Logging in via TCP socket only works from a1 (to both a0 and a1). Logging in via TCP socket from a0 doesn’t work to either host. I also created a test user “sven”@”%.my.do.main” (I also tried with @”%”) which has all privileges.
Here is what the commands output:

sven@a0 ~ > mysql -u sven -ptestpass -h a0.my.do.main
ERROR 1045 (28000): Access denied for user 'sven'@'a0.my.do.main' (using password: YES)
sven@a0 ~ > mysql -u sven -ptestpass -h a1.my.do.main
ERROR 1045 (28000): Access denied for user 'sven'@'a0.my.do.main' (using password: YES)

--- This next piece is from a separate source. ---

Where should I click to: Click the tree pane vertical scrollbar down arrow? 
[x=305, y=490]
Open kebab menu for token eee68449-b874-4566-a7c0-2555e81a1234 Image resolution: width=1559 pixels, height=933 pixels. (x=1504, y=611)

sven@a1 ~ > mysql -u sven -ptestpass -h a0.my.do.main
Welcome to the MySQL monitor. Commands end with ; or \g.
Your MySQL connection id is 32
Server version: 5.0.77-log Source distribution

Type 'help;' or '\h' for help. Type '\c' to clear the buffer.

mysql> Bye
sven@a1 ~ > mysql -u sven -ptestpass -h a1.my.do.main
Welcome to the MySQL monitor. Commands end with ; or \g.
Your MySQL connection id is 24
Server version: 5.0.77-log Source distribution

Type 'help;' or '\h' for help. Type '\c' to clear the buffer.

mysql>

All packages on both machines are up to date (CentOS5 with all updates available). The server variables shown with “show variables” also seem identical (except for the hostname and the server id). Besides, it looks more like a client problem to me than a server problem.

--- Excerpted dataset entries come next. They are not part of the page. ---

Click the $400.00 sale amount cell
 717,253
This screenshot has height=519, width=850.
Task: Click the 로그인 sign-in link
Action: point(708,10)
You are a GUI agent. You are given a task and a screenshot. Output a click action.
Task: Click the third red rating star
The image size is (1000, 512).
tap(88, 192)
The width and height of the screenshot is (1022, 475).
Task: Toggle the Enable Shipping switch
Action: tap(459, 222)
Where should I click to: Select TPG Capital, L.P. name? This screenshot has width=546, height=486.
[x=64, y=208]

Last datapoint: If I define the mysql user “sven” with an explicit host (a0.my.do.main and a1.my.do.main) instead of a wildcard, everything works nicely, from and to both hosts.

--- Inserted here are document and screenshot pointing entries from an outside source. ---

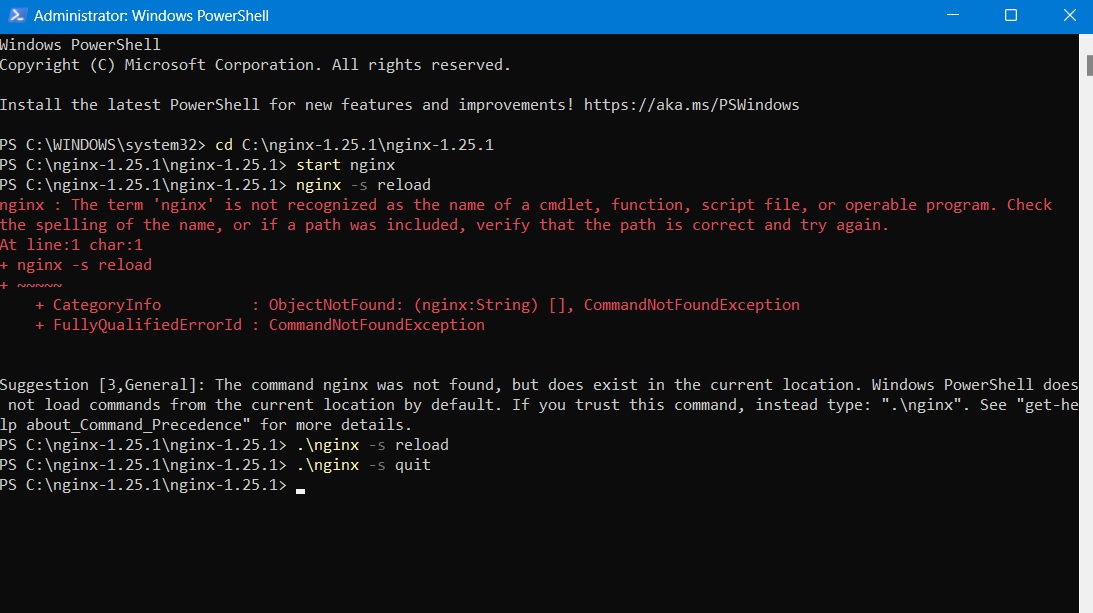Image resolution: width=1093 pixels, height=613 pixels.
Task: Close the PowerShell window
Action: pos(1069,15)
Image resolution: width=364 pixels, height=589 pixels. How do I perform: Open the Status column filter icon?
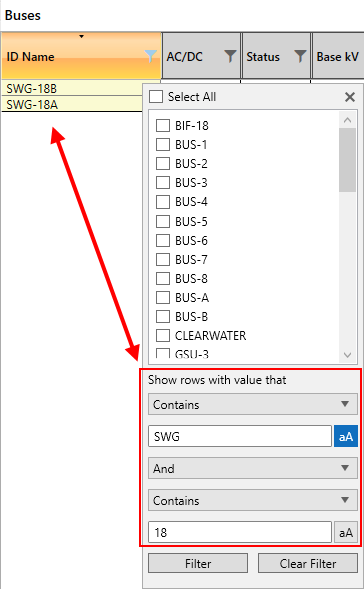coord(300,56)
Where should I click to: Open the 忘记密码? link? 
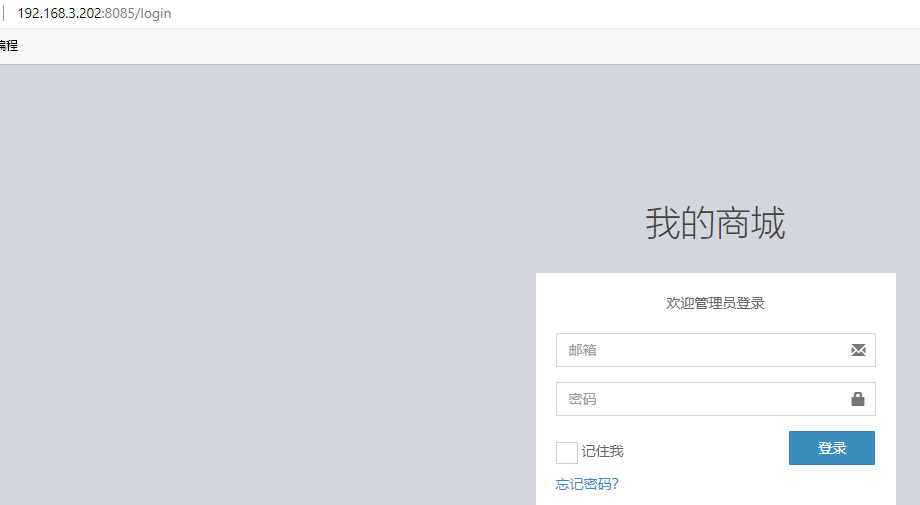tap(587, 484)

So, dear lazyweb: Does anyone have an idea what might be causing this issue?

Update:

Due to some comments, let me add a few points of information:

  1. flush hosts doesn’t help. Host resolution looks OK, according to documentation, the hostname in the error message is what the server things is right, not what the client specified, and that documentation seems to be consistent with my experiences.
  2. The “db” and “user” tables look as expected. And I’m quite sure they are not the issue here, as I can connect from other hosts that match the host pattern.
  3. There is no ~/.my.cnf on either host
  4. Copying the database files on the filesystem layer is one of the documented ways of initializing the database on the slave for replication. Anyway, I had the same issue when trying to set up the database on the slave by loading a dump.
  5. DNS looks fine, both forward and reverse mappings, both servers use the same DNS server.
  6. IPv6 is not involved, it is disabled on these servers

Thanks for the hint at serverfault.com, I will try that if I don’t get sufficient info here.

Update 2

Another strange data point:
When I disable the (non-privileged) anonymous access user in the mysql.user table (i.e. drop the rows with user=”"), everything works as expected from both servers. However, why does it work from one host (client) to both DBs if the anonymous access is allowed (with no privileges except for being able to see that the test and mysql databases exist), but not from the other host (client)? It really looks like an issue on the client side, but I still don’t get what exactly goes wrong.